If your site uses an authentication method that does not appear on this list, send a message to internews@valley.net with information about it. We will see if we can add it to the list.
• News Host: This is the name or IP address of the host computer at your site that manages the Usenet News (i.e., it is running NNTP). The default name is “news,” which will work for many sites. If your NNTP service does not use the standard port number, enter the port number after the host name with a space between them.

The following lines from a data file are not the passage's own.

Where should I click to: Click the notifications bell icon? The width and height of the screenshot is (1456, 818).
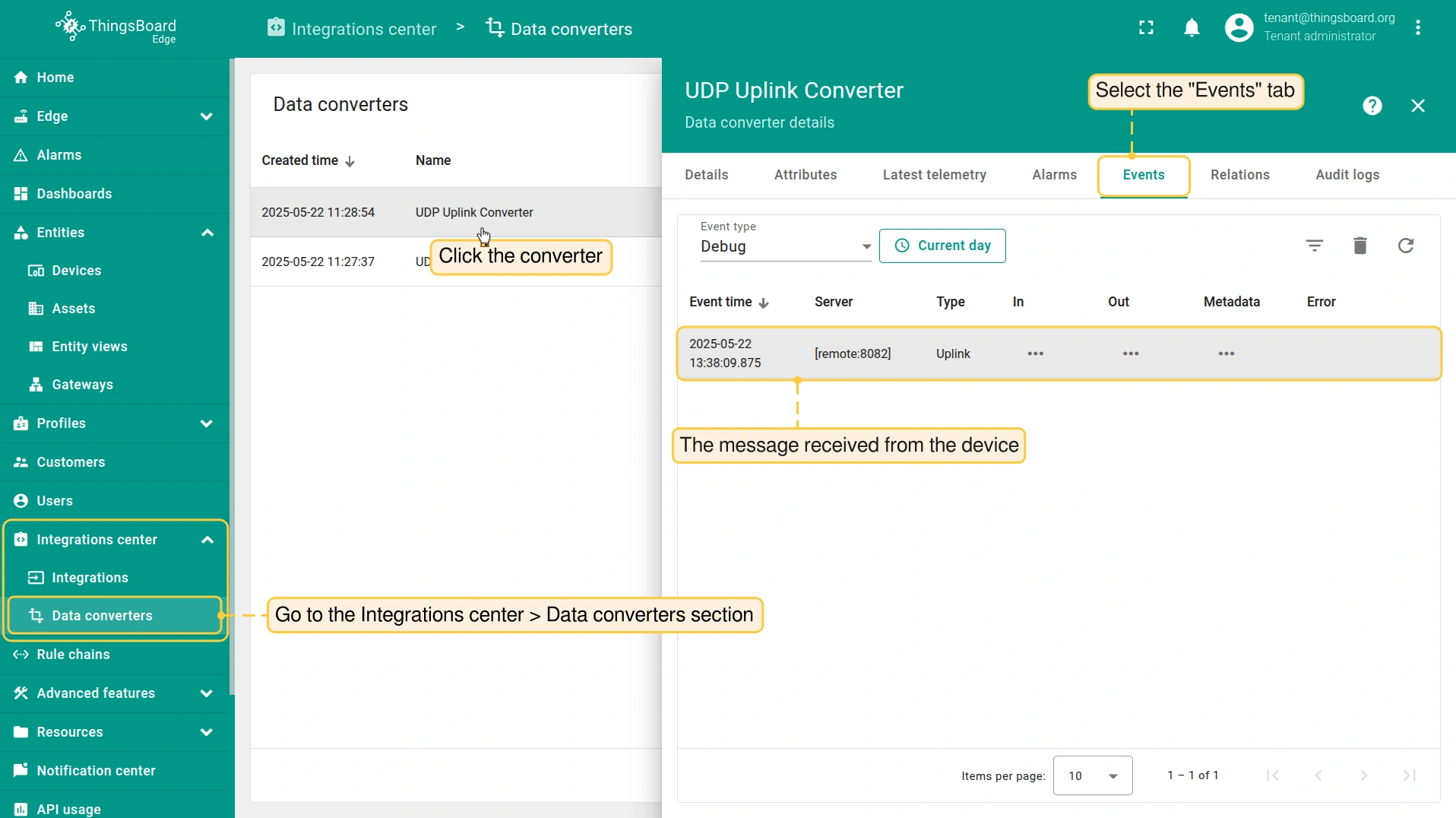[x=1192, y=28]

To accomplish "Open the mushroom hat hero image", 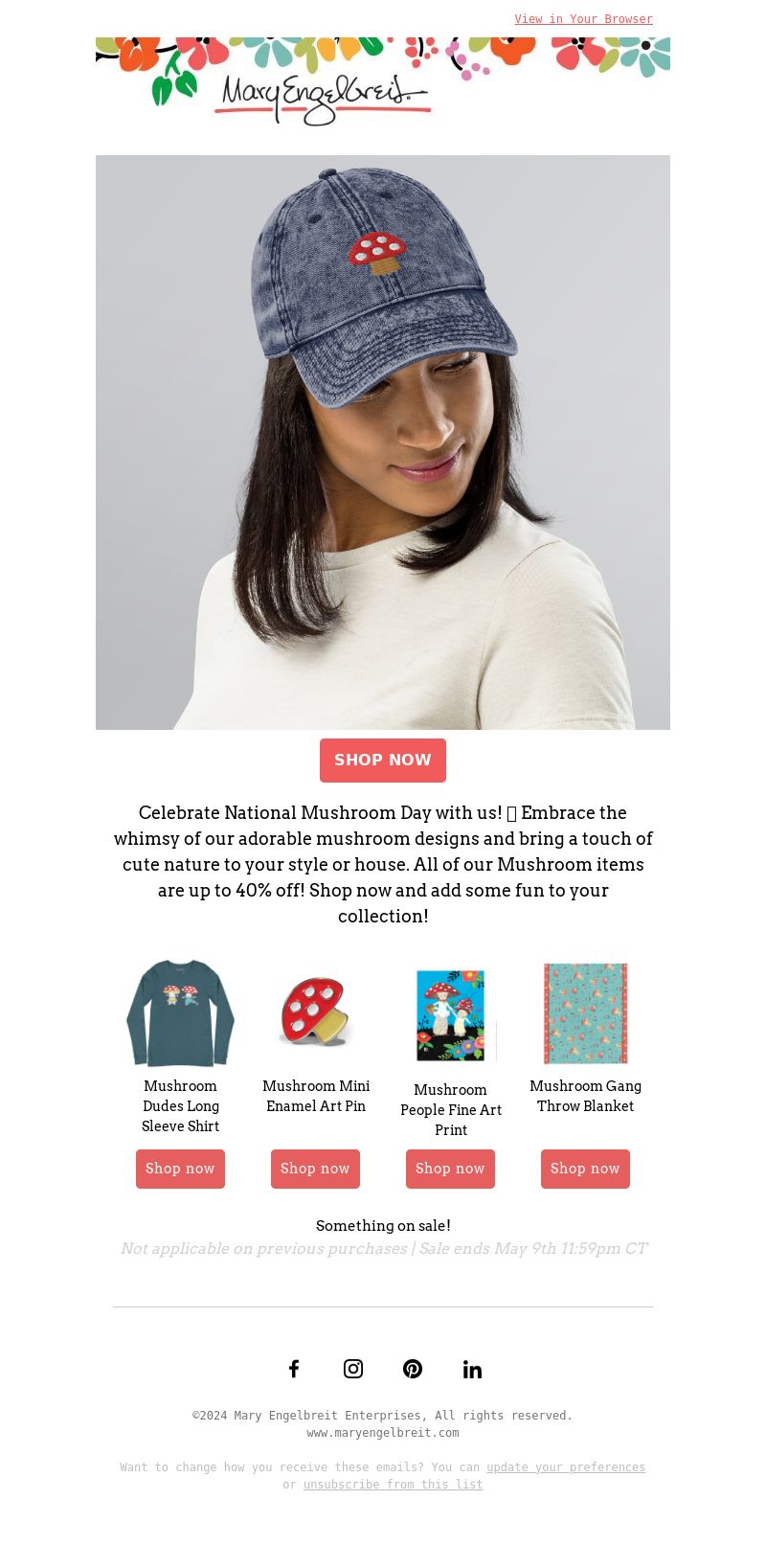I will click(x=383, y=443).
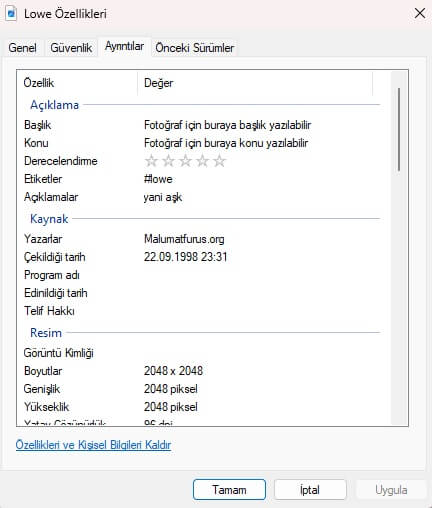Viewport: 432px width, 508px height.
Task: Switch to the Genel tab
Action: point(22,48)
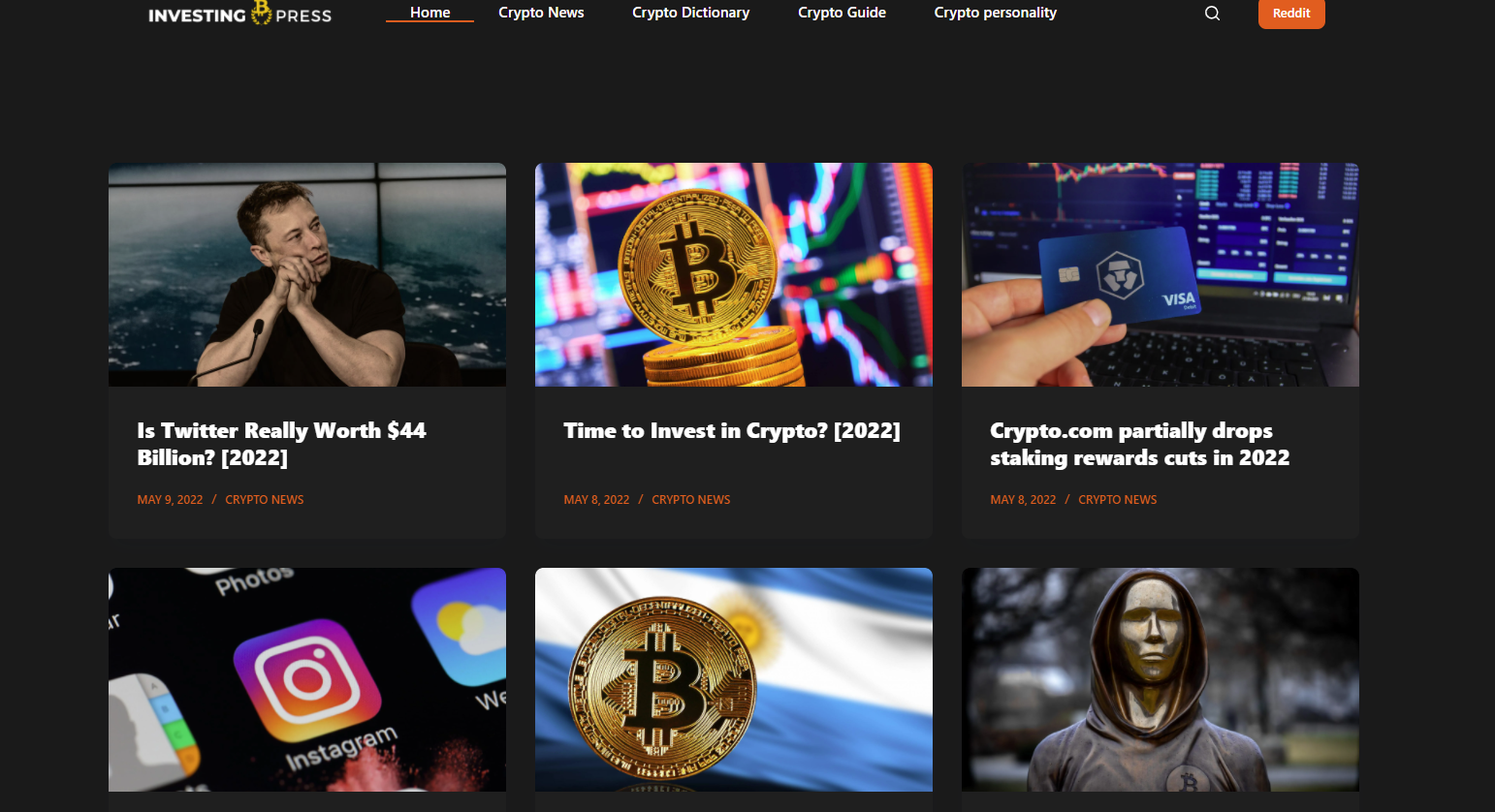Open 'Crypto.com partially drops staking rewards' headline
The image size is (1495, 812).
(1140, 444)
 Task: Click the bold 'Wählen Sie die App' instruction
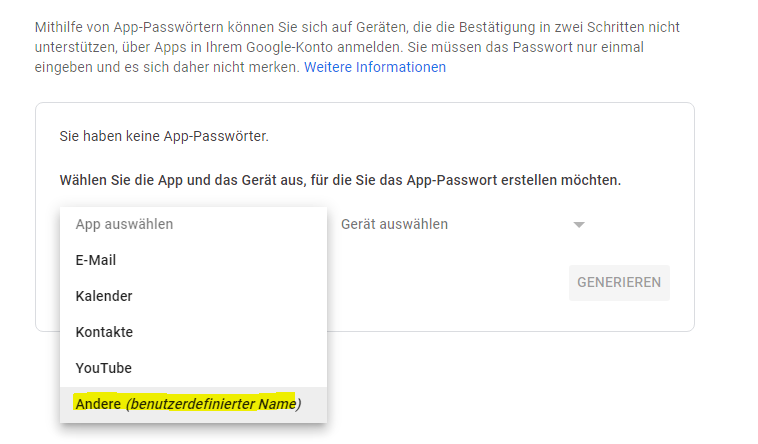coord(340,180)
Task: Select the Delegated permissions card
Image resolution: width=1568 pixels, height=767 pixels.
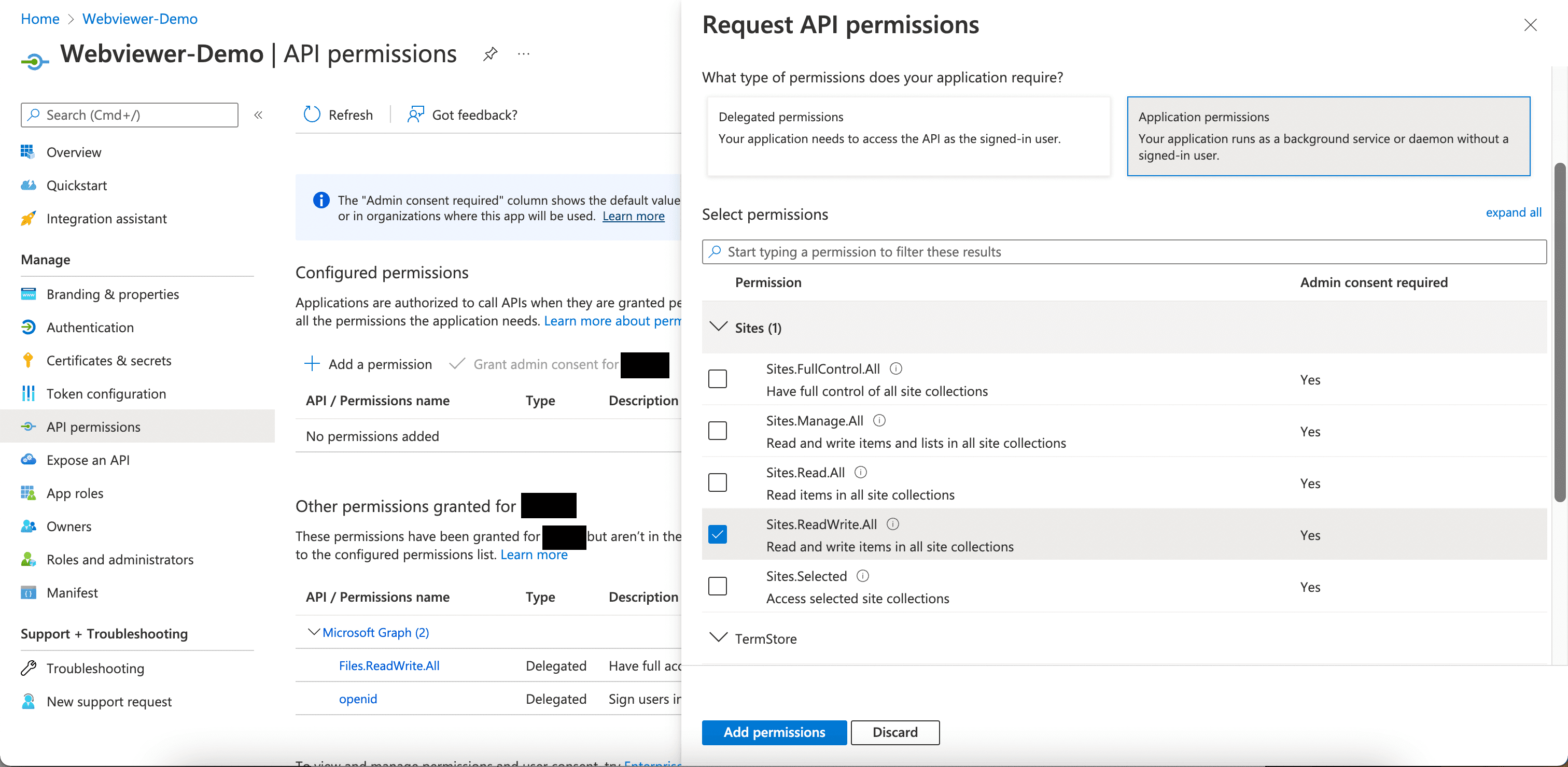Action: (x=909, y=136)
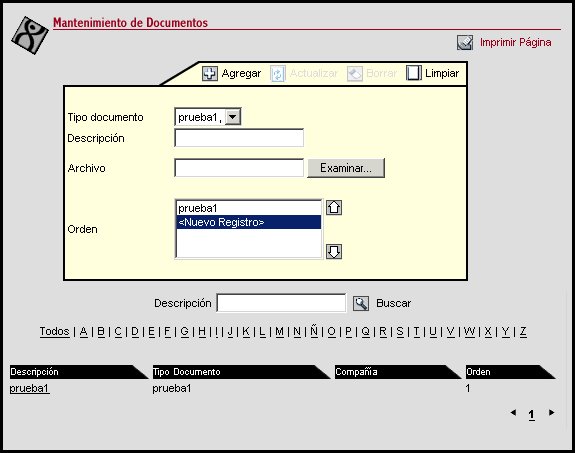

• Mail Host: This is the name or IP address of the host computer at your site that manages electronic mail (i.e., it is running SMTP). The default name is “mailhost,” which will work for many sites. This item will be disabled if the “None” authentication method is chosen. If your SMTP service does not use the standard port number, enter the port number after the host name with a space between them.
• Authentication Host: This is the name or IP address of the host computer at your site that manages authentication (i.e., it is running POP Mail, IMAP, etc.). The default name is “mailhost,” which will work for many sites. This item will be disabled if the “None” authentication method is chosen.
• Shell Prompt: This box will appear if you are using the Unix or VMS authentication method. Enter the most common shell prompt for the authentication host. If that prompt varies, enter any part of it that may remain constant for most users. InterNews needs a string that it will see on the host to indicate a successful login.
• Use SOCKS GateWay: check this box if you are reading news through a SOCKS firewall. Enter the name and port of the gateway (if not the default socks port) in the edit box provided. (As of version 2.0a4 this has not been tested yet.)